### [TEXTE À LIRE]
::::::::

Le décryptage éco. Primaire de la droite et du centre : les projets de réforme de l'Etat sont-ils crédibles ?
Le dernier grand débat de la primaire de la droite et du centre a lieu jeudi soir, avant le premier tour de scrutin dimanche. En matière d’Etat et de dépenses publiques, les candidats veulent-ils tous vraiment la même chose ?
Les candidats à la primaire de la droite et du centre veulent-ils tous la même chose en matière d’Etat et de dépenses publiques ?
On a eu souvent l’impression que c’est le domaine où les programmes se ressemblaient le plus, et qu’il y avait même eu une sorte de course à l’échalote pour être le mieux disant. Tous proposent entre 80 et 100 milliards d'euros d’économie sur cinq ans, ce qui serait sans précédent.
Trois arguments assez identiques
D'abord, si la France veut retrouver du crédit politique en Europe, notamment vis à vis de l’Allemagne, elle a besoin de remette un minimum ses comptes publics en ordre, et de tenir enfin ses engagements.
Ensuite, les candidats ont bien conscience que le choc fiscal des quinquennats de Nicolas Sarkozy et de François Hollande a trop pesé sur l’activité et la croissance, et que donc s’il faut maintenant diminuer les impôts, il faudra bien financer ces baisses, surtout si elles sont significatives.
Enfin, chacun sent bien qu’il y a un problème global d’efficacité de la dépense publique. Chaque année, la France dépense plus sans pour autant que nos résultats soient meilleurs. C’est donc que le problème est plus profond.
Des coupes pas toujours détaillées
C’est le premier problème. L’Institut Montaigne, très sérieux en la matière, a passé les programmes des candidats au crible. Pour Nicolas Sarkozy, par exemple, seuls 45% des économies promises dans son programme sont vraiment documentées et donc crédibles. Le reste tient de "l’impressionnisme" dit l’Institut.

::::::::

### [TÂCHE A]
Dans les enregistrements, reprenez les lignes à partir de celle qui contient « Click the glasses 窗口 1 display button » et arrêtez-vous après celle qui contient « click(x=267, y=51) », en remplaçant « button » par « icon » sans rien modifier d'autre. Omettez les images dans la réponse.

### [DONNÉES ENREGISTRÉES]
::::::::

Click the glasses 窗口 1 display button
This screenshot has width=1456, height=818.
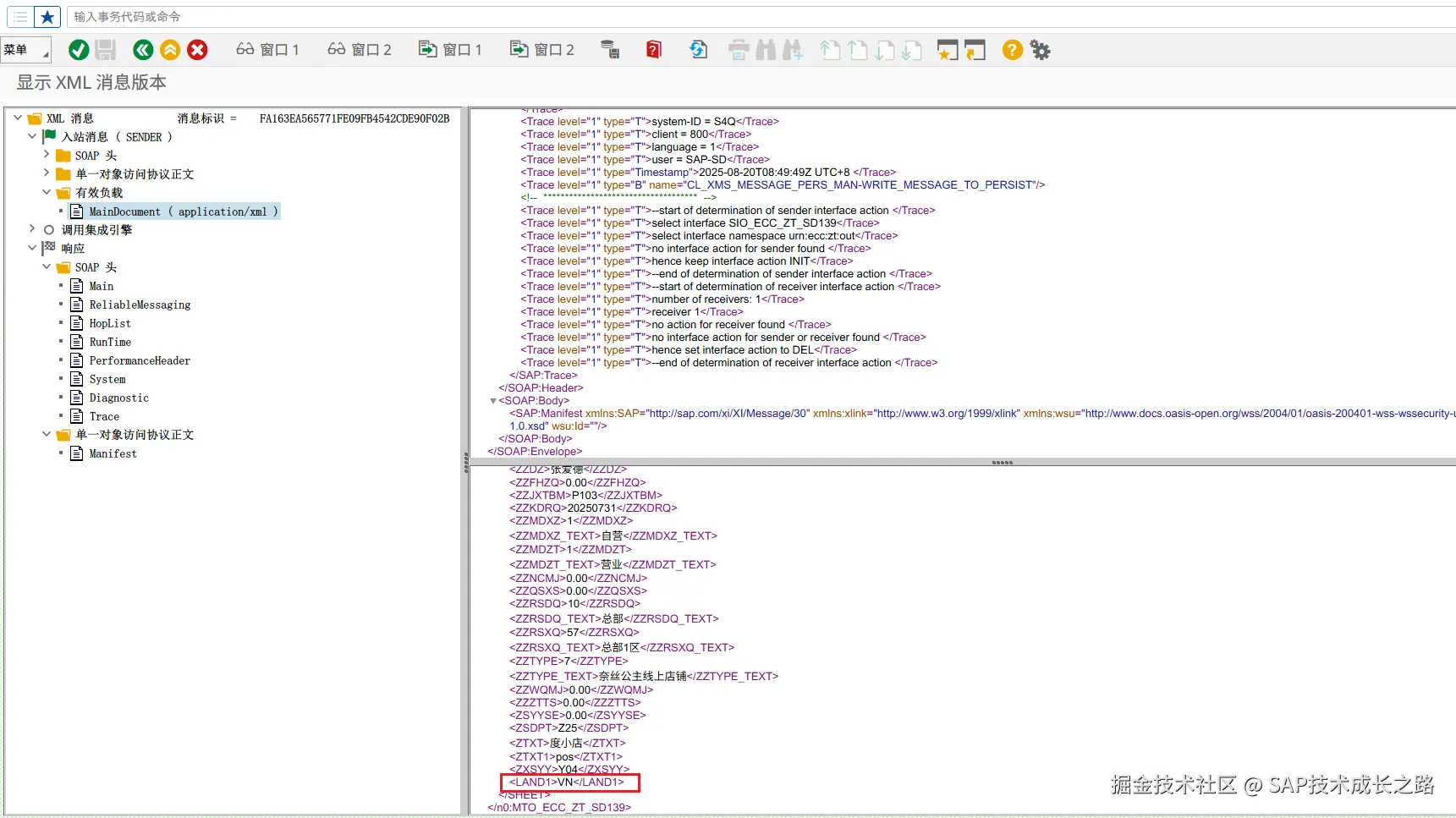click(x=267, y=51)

::::::::

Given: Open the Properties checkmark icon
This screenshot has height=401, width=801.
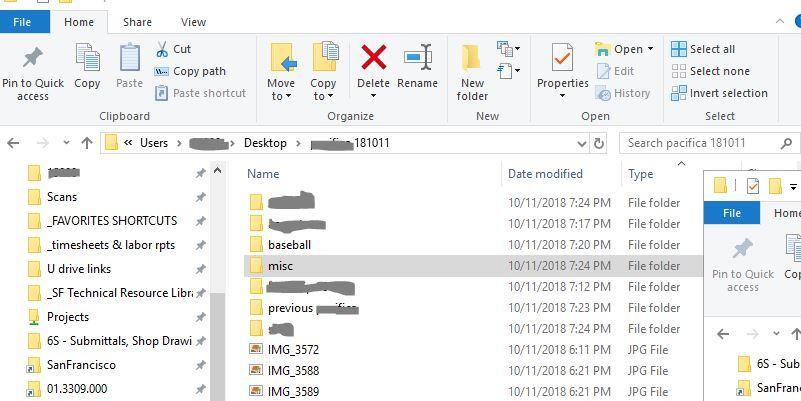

::::::::

### [TÂCHE B]
Condensez le paragraphe du décryptage sur la primaire qui commence par « Ensuite, les candidats » en une ou deux phrases qui gardent ses faits principaux.

### [RÉPONSE A]
Click the glasses 窗口 1 display icon
This screenshot has width=1456, height=818.
click(x=267, y=51)

### [RÉPONSE B]
Les candidats savent que le choc fiscal des quinquennats de Nicolas Sarkozy et de François Hollande a trop pesé sur l'activité et la croissance. Baisser maintenant les impôts imposera donc de financer ces baisses, surtout si elles sont significatives.